ZIP archive file: format specification

ZIP is a popular archive file format, introduced in 1989 by Phil Katz and originally implemented in PKZIP utility by PKWARE.

Thanks to solid support of it in most desktop environments and operating systems, and algorithms / specs availability in public domain, it quickly became tool of choice for implementing file containers.

For example, Java .jar files, OpenDocument, Office Open XML, EPUB files are actually ZIP archives.

File extension

zip

KS implementation details

License: CC0-1.0
Minimal Kaitai Struct required: 0.9

References

This page hosts a formal specification of ZIP archive file using Kaitai Struct.

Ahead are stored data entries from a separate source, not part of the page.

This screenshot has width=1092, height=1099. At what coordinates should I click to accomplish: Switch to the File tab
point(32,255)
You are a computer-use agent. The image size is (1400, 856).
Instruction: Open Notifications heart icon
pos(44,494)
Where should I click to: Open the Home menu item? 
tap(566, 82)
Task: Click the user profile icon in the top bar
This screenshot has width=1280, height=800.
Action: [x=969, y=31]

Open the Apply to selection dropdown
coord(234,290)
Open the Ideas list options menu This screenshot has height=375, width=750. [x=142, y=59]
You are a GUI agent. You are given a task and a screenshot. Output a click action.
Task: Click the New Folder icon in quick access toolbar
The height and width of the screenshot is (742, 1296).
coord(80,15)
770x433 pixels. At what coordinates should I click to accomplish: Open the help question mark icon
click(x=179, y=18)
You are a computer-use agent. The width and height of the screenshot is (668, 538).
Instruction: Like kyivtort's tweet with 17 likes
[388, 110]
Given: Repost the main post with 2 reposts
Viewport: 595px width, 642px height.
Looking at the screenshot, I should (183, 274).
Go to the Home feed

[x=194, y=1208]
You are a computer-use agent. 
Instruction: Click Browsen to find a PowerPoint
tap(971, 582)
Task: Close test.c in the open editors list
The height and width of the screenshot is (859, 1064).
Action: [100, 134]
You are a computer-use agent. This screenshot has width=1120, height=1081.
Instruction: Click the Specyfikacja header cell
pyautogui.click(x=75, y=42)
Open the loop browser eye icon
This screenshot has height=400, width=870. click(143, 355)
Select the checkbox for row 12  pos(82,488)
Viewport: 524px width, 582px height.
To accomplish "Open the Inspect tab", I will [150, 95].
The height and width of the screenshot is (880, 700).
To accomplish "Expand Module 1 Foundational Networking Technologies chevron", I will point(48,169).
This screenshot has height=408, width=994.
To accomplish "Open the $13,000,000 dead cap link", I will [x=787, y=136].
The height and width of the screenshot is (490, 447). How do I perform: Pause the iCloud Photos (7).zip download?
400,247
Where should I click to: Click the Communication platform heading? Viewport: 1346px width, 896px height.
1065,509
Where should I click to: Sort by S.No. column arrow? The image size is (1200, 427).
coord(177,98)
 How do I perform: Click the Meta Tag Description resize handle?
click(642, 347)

This specification can be automatically translated into a variety of programming languages to get a parsing library.

Block diagram

Format specification in Kaitai Struct YAML

meta:
  id: zip
  title: ZIP archive file
  file-extension: zip
  xref:
    forensicswiki: zip
    iso: 21320-1
    justsolve: ZIP
    loc:
      - fdd000354
      - fdd000355
      - fdd000362
      - fdd000361
    pronom: x-fmt/263
    wikidata: Q136218
  license: CC0-1.0
  ks-version: 0.9
  imports:
    - /common/dos_datetime
  endian: le
  bit-endian: le
doc: |
  ZIP is a popular archive file format, introduced in 1989 by Phil Katz
  and originally implemented in PKZIP utility by PKWARE.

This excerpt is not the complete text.